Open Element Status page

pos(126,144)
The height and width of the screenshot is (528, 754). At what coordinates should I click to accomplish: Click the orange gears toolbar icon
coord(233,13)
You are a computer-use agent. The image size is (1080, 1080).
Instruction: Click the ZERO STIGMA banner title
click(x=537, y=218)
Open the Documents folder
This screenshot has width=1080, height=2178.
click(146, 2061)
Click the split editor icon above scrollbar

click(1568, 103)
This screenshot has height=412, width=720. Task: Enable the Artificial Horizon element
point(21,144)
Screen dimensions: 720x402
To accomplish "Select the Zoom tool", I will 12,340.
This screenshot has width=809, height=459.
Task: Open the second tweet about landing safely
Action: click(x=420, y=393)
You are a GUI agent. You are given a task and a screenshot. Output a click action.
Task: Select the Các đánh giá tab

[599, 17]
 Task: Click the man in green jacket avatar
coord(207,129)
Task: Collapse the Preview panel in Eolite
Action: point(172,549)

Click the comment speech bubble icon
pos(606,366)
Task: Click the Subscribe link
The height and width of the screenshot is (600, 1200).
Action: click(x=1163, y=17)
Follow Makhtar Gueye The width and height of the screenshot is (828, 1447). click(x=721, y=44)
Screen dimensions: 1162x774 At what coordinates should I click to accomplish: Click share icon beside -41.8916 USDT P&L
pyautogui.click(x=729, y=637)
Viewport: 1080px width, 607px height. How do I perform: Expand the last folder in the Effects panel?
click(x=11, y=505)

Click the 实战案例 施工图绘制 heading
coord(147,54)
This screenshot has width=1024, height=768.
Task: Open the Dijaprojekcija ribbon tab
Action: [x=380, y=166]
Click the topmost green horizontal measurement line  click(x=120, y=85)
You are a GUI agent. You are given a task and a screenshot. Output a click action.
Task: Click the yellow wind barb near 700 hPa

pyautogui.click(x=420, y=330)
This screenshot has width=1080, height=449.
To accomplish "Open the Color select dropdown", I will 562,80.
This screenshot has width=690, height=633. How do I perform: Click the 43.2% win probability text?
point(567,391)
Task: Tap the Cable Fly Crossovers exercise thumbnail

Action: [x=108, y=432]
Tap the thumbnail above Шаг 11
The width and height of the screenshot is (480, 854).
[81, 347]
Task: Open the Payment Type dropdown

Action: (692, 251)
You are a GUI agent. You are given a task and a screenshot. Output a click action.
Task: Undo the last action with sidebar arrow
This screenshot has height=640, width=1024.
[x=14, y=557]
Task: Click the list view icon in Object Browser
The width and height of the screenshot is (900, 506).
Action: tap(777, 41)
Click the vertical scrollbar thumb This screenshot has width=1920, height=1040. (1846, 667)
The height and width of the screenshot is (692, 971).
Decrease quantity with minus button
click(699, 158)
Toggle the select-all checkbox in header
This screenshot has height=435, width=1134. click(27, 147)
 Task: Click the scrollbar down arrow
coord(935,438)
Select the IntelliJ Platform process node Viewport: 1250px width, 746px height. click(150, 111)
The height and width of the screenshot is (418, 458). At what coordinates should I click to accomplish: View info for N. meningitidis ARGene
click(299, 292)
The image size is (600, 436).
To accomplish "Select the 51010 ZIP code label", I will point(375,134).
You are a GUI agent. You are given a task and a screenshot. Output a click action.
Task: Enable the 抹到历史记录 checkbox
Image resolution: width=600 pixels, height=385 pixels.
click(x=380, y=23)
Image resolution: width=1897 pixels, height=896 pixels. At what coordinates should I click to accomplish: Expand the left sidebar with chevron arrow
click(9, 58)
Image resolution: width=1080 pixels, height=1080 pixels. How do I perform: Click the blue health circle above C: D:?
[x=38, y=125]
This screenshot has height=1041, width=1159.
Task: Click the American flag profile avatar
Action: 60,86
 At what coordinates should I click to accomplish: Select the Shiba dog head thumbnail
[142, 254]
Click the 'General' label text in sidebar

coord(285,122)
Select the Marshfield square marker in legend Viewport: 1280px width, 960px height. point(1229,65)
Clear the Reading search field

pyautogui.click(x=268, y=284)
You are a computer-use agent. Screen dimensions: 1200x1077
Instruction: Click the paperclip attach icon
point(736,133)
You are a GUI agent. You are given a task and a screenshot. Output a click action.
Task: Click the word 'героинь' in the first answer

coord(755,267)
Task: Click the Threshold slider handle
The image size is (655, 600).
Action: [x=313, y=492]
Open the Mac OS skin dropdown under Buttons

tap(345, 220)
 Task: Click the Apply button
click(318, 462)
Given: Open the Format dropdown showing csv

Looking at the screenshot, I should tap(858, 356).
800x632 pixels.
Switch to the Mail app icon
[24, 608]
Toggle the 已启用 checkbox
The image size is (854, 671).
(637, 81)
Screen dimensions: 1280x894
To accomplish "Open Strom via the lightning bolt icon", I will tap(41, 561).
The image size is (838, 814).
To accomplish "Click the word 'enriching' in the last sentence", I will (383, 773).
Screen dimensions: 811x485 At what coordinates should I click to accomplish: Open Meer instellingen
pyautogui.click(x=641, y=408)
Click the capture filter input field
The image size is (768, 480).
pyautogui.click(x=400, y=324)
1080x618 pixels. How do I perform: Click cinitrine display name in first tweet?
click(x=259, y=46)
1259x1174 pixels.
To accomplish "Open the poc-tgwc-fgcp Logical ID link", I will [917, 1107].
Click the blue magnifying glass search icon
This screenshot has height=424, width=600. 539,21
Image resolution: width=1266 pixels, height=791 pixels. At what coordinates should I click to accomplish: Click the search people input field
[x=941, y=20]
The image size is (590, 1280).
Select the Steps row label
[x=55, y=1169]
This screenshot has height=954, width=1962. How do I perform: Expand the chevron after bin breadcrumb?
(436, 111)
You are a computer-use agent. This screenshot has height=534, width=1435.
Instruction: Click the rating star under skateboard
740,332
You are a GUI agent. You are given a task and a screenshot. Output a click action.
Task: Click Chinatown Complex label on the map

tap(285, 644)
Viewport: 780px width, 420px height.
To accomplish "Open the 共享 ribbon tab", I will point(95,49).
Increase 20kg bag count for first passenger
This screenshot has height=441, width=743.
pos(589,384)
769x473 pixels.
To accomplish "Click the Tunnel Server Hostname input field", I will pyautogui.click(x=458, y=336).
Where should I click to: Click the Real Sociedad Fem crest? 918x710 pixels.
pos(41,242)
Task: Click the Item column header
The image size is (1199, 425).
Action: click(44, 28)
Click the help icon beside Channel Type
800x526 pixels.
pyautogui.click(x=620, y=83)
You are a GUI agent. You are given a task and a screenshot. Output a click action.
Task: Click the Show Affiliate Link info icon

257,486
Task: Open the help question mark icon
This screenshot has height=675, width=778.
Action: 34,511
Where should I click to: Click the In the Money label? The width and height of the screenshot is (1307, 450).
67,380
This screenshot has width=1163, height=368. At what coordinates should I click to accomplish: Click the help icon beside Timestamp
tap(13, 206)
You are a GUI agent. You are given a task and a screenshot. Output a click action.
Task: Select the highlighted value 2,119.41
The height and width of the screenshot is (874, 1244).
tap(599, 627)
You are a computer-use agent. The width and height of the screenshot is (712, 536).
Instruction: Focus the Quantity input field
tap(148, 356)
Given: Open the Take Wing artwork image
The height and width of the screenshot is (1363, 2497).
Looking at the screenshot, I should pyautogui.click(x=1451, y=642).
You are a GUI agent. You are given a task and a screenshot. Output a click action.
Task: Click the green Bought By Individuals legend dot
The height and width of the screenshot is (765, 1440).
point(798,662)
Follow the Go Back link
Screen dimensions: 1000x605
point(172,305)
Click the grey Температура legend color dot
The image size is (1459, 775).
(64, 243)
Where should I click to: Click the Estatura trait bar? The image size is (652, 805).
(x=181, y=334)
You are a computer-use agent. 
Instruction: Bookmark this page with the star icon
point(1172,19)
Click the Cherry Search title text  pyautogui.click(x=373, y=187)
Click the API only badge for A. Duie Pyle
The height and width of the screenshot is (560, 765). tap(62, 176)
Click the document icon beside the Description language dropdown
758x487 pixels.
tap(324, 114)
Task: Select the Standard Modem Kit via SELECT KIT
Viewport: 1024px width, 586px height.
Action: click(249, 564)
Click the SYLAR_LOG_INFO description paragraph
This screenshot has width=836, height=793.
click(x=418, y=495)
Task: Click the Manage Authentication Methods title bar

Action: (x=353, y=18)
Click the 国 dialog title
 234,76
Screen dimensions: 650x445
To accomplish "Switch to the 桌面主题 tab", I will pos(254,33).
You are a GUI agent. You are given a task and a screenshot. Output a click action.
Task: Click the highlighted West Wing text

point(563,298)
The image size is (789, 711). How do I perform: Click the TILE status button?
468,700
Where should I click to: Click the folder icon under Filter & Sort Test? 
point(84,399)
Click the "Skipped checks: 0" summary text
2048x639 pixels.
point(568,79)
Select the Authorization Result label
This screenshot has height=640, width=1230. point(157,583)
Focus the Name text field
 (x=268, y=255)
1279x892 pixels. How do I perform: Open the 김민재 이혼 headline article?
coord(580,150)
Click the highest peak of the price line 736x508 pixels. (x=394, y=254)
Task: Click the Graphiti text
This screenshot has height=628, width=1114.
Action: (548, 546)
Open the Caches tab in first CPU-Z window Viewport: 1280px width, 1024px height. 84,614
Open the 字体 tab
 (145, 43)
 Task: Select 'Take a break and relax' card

▶ DIRECTIONS FOR THIS TASK:
Could you set down, exactly as written, the lines above between the one holding "The height and width of the screenshot is (1363, 2497)." and the one holding "Task: Click the green", inclusive, and nothing more?

▶ ANSWER FOR THE TASK:
The height and width of the screenshot is (1363, 2497).
Looking at the screenshot, I should pyautogui.click(x=1451, y=642).
You are a GUI agent. You are given a task and a screenshot. Output a click action.
Task: Click the green Bought By Individuals legend dot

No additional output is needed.